Data entries:

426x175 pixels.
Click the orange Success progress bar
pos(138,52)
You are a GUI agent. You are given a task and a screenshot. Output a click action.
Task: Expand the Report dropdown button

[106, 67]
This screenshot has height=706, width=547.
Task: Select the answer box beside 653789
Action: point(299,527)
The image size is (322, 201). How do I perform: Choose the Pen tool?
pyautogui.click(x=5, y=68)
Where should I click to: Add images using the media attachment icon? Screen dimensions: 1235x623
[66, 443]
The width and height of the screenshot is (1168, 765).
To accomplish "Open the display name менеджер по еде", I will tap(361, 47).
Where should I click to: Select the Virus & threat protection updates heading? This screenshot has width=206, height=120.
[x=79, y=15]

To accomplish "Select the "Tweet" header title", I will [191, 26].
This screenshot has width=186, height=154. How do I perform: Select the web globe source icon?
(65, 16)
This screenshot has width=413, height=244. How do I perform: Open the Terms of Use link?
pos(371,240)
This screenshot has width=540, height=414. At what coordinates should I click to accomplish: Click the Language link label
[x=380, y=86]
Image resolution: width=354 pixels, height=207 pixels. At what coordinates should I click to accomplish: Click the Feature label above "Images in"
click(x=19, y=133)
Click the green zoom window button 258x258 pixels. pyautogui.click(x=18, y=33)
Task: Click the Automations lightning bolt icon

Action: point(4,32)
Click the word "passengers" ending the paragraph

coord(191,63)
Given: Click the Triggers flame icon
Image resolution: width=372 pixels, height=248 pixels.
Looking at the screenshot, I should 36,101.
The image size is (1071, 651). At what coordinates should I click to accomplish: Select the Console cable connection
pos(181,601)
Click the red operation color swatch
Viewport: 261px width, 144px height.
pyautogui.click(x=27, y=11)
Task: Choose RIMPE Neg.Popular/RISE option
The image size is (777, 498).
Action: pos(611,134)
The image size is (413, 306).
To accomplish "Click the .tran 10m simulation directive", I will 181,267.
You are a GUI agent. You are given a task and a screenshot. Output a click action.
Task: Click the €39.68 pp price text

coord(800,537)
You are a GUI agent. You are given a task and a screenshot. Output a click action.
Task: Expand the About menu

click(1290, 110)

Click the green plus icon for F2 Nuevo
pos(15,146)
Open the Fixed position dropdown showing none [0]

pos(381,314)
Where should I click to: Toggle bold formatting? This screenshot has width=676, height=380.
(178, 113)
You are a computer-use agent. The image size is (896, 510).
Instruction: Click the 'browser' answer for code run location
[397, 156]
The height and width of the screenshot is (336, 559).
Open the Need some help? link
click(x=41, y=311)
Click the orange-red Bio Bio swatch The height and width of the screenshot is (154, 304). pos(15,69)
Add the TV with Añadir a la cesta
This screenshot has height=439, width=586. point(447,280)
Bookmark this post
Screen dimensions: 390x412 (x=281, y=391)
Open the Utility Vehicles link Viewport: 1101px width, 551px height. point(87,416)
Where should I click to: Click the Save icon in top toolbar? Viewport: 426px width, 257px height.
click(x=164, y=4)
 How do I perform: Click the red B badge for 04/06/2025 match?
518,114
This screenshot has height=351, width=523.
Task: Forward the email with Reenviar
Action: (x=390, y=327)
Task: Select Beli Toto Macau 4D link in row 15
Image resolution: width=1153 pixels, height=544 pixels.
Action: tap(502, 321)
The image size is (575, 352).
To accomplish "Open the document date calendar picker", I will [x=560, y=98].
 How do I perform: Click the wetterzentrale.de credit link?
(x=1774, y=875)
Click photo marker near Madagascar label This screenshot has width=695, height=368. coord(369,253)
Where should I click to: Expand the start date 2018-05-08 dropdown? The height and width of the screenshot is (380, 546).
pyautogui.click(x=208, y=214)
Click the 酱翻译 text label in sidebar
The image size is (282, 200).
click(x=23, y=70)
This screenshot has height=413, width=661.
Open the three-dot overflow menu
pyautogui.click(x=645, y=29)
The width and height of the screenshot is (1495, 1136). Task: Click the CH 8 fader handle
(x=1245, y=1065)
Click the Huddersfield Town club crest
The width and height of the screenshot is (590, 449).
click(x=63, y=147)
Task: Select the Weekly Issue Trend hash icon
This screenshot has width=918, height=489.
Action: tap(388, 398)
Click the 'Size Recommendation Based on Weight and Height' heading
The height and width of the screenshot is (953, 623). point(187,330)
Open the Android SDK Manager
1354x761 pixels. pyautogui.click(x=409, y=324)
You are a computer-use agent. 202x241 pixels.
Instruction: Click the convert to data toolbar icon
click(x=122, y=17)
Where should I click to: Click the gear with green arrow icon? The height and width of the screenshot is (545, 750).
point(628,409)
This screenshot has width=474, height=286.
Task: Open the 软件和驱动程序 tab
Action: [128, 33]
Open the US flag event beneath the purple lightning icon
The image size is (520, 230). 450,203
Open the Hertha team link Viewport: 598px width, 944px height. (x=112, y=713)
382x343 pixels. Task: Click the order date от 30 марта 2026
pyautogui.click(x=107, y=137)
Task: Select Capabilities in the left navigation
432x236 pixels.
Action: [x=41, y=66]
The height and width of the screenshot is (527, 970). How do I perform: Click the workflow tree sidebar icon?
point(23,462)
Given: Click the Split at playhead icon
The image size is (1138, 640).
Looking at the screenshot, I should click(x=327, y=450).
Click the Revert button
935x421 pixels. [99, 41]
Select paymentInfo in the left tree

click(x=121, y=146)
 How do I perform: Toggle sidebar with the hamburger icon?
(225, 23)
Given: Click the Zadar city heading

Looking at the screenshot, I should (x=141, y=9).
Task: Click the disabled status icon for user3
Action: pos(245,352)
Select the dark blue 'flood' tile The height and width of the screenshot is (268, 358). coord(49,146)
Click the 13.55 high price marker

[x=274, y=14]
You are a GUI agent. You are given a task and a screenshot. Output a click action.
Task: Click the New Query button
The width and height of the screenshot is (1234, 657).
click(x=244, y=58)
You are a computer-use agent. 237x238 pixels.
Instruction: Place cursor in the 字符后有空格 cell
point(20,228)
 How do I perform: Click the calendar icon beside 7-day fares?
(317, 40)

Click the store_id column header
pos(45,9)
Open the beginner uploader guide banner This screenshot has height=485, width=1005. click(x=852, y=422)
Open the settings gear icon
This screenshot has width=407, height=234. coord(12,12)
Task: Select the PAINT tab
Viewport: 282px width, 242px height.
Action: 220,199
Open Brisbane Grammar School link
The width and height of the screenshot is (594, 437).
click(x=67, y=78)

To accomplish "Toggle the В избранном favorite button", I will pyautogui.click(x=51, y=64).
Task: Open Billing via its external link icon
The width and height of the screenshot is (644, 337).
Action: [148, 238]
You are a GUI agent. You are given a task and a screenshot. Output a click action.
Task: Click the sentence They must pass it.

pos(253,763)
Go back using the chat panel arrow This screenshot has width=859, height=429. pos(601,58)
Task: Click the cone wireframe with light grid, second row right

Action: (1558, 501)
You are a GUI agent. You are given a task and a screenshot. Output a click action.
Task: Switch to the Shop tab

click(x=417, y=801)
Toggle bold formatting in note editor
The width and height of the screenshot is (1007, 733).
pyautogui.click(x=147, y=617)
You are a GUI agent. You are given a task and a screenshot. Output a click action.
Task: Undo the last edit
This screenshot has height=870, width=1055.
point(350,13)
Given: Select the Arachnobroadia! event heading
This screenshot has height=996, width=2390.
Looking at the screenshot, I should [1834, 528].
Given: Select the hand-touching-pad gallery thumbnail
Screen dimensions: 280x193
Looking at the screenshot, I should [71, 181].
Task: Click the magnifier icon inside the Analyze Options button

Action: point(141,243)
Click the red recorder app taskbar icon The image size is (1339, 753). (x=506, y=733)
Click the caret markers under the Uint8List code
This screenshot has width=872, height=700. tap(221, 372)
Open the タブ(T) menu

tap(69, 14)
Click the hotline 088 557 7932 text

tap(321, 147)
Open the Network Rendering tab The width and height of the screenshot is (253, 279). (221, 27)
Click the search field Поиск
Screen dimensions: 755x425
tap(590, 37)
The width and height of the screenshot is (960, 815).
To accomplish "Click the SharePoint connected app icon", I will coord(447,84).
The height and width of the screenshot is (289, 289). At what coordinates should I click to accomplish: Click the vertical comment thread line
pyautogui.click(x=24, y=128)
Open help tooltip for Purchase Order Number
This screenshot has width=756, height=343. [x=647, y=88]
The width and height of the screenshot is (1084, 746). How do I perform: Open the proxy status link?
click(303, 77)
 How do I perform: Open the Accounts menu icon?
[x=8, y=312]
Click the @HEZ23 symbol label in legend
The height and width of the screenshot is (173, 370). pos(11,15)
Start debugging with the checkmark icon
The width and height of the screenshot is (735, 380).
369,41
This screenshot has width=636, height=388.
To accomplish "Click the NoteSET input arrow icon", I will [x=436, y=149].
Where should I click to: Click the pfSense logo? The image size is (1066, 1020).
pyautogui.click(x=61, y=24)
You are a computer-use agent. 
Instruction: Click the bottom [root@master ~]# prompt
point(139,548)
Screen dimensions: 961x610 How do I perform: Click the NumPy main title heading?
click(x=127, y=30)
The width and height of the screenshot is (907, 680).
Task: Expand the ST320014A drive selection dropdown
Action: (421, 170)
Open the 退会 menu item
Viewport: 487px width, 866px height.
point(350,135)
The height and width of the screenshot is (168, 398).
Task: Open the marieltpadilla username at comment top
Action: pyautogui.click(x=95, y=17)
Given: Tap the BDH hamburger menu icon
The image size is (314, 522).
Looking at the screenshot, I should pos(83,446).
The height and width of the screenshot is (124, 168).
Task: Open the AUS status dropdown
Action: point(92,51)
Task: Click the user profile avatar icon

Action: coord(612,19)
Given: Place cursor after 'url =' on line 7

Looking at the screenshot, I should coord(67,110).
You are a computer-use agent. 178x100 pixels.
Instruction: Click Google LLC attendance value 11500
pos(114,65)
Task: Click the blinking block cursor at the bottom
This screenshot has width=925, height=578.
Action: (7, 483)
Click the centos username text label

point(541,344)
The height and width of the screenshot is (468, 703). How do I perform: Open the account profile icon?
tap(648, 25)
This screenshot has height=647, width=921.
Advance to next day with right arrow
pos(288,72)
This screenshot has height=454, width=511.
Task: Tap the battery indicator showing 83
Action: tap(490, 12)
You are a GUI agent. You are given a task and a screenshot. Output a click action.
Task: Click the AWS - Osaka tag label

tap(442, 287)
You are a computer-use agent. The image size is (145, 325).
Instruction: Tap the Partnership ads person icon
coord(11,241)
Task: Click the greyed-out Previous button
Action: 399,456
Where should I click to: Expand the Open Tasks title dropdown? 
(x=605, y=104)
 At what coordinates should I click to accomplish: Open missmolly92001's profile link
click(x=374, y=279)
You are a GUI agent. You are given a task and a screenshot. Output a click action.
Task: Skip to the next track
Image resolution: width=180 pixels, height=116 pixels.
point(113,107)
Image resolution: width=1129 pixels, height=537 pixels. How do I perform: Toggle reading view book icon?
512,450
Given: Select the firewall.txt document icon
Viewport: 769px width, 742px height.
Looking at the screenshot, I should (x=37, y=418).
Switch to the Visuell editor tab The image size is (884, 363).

→ **WHAT THE TASK ASKS**: Search the data for the string "computer" and copy every line where it appears.

→ **RESPONSE AREA**:
You are a computer-use agent. The image size is (896, 510).
You are a computer-use agent. 202x241 pixels.
You are a computer-use agent. 237x238 pixels.
You are a computer-use agent. 
You are a computer-use agent. 178x100 pixels.
You are a computer-use agent. The image size is (145, 325).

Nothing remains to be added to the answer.